The distribution of land caused disputes amongst livestock keepers, as the natural requirement for certain pasturage was not taken into account in the division of land. Farmland in these areas differed in terms of soil types, access to irrigation resources and the types of plants they can foster. The reformation left unconsidered the “indivisibility of pasture necessary for seasonal pasturage” and how different locations change according to the soil type and exposure to extreme conditions. Cultivated was left to waste seasonally and commonly fragmented as boundaries were formed to separate households and create divisions.

A survey conducted by the Chinese Ministry of Agriculture of 7983 sample villages within the Chinese provinces showed that in 1986, “average cultivated area per household 0.466 ha (7 mu),3 fragmented into 5.85 plots, each plot on average 0.08 ha” This method of division has remained in modern society limiting these areas in using more advanced methods of production that capitalise on technical infrastructures. The constant redistribution of land was embedded with additional costs and time, reducing the efficiency of the implementation process.

Before the introduction of sums, pasture of herdsman would shift from mountains to lowlands, in response to seasonal change. The territorial-administrative division meant that within Mongolia, 60 sums were strictly in high mountain regions and 40 were in forage dense areas. The homogenisation initially restricted gross pasture produced by each sum and overall health of livestock.

The land currently owned by the Ogiinuur Sum, in Mongolia, was previously used for strictly summer and fall pasture due to the seasons. In 1983, the redistribution of land meant the sum allocated to the land had no appropriate pasture for the remaining two seasons. This caused high fatality rates in livestock. In 1983, this Ogiinuur Sum faced the highest percentage of deaths in total livestock within Mongolia.

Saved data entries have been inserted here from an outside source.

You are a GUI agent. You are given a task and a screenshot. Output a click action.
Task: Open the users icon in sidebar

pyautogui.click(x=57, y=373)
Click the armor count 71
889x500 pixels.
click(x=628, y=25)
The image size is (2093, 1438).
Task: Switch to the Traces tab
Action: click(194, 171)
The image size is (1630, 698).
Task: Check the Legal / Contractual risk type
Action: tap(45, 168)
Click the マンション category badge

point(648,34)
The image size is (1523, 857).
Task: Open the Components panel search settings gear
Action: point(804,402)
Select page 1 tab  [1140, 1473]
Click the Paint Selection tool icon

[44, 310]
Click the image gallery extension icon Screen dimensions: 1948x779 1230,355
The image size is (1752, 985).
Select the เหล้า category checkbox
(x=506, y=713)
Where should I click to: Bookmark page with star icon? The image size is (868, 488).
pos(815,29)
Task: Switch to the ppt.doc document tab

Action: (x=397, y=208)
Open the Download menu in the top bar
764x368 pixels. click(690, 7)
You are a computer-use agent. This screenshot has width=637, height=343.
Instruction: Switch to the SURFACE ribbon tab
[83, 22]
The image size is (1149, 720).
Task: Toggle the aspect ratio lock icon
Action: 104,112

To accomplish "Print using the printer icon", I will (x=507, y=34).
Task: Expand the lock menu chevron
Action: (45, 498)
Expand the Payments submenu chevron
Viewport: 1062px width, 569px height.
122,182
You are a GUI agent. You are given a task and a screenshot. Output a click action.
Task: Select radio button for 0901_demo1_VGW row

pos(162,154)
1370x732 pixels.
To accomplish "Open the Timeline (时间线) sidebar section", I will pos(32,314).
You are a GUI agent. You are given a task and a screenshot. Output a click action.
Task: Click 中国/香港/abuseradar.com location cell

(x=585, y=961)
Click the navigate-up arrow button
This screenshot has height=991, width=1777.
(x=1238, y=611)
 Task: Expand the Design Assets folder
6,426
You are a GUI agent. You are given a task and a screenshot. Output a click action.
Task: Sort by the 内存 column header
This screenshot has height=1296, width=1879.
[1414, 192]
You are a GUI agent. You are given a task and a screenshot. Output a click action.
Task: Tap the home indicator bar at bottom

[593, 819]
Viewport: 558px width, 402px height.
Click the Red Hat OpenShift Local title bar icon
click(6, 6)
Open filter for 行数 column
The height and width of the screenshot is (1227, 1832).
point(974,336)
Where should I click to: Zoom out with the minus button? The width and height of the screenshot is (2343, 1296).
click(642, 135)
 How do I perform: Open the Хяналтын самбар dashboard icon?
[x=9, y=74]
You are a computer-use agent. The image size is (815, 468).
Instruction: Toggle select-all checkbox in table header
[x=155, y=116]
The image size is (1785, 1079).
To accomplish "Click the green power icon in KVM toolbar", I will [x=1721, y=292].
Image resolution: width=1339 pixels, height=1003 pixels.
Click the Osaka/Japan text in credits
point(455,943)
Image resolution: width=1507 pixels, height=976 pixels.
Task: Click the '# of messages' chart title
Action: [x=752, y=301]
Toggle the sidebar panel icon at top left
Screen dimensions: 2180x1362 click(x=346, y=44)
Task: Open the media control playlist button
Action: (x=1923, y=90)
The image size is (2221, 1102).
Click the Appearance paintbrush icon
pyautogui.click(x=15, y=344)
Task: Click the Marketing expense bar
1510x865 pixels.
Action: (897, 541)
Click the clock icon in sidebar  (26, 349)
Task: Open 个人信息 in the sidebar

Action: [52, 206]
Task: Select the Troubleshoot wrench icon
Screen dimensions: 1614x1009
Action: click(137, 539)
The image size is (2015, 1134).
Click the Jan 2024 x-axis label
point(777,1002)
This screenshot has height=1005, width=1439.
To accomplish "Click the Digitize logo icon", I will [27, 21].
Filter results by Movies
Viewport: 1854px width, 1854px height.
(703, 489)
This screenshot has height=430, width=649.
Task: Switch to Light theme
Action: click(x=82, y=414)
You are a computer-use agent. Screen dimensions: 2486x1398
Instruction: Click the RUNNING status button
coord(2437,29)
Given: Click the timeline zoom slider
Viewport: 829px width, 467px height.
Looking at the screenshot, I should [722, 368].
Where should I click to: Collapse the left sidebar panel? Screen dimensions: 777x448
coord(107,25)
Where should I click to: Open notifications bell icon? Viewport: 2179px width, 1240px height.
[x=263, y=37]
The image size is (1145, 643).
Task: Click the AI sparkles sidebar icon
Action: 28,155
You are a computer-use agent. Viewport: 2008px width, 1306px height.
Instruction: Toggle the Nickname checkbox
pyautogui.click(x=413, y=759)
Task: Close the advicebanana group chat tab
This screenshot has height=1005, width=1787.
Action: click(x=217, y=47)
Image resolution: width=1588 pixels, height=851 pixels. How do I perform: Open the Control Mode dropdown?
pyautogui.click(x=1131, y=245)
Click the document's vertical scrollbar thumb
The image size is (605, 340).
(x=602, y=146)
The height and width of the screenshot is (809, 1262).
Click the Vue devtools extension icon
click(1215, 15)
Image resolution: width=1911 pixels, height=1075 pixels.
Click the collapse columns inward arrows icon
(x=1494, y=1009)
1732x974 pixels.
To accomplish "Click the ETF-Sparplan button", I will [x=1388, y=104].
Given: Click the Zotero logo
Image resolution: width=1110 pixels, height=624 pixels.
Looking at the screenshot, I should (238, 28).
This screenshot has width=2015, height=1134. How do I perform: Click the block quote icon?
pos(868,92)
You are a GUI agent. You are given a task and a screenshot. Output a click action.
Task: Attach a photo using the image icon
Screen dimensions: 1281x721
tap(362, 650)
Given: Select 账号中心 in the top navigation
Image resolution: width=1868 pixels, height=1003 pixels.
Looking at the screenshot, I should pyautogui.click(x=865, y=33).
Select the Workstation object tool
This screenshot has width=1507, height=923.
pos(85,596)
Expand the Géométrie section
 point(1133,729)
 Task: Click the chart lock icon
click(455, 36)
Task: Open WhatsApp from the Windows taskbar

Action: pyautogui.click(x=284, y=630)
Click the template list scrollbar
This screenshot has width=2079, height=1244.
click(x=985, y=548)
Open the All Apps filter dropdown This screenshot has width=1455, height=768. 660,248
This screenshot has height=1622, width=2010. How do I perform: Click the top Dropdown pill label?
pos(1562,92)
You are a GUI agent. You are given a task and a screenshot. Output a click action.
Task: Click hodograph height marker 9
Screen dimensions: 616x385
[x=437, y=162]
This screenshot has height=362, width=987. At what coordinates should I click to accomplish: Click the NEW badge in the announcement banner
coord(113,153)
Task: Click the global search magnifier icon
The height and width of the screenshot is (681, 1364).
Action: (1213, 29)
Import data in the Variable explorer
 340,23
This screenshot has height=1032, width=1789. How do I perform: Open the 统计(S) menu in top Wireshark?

=== Non-agricultural business ===
The sum administration shift saw an increase in productivity which led to decline in the need for rural workers. However, rural townships that's predominant income was derived from non-agricultural activities had significant growth. The shift to sum administration relaxed restrictions surrounding access to machinery and processing materials, facilitating for growth in production fields. These towns become major contributors to economic growth of China. Their availability to resource allows them to quickly respond to changing demand in the urban areas. Employment in these towns increased from 23 million in 1977 to 52 million in 1984. This heavily benefits farmers who saw an increase in income of 15.7 percent from 1978 to 1984.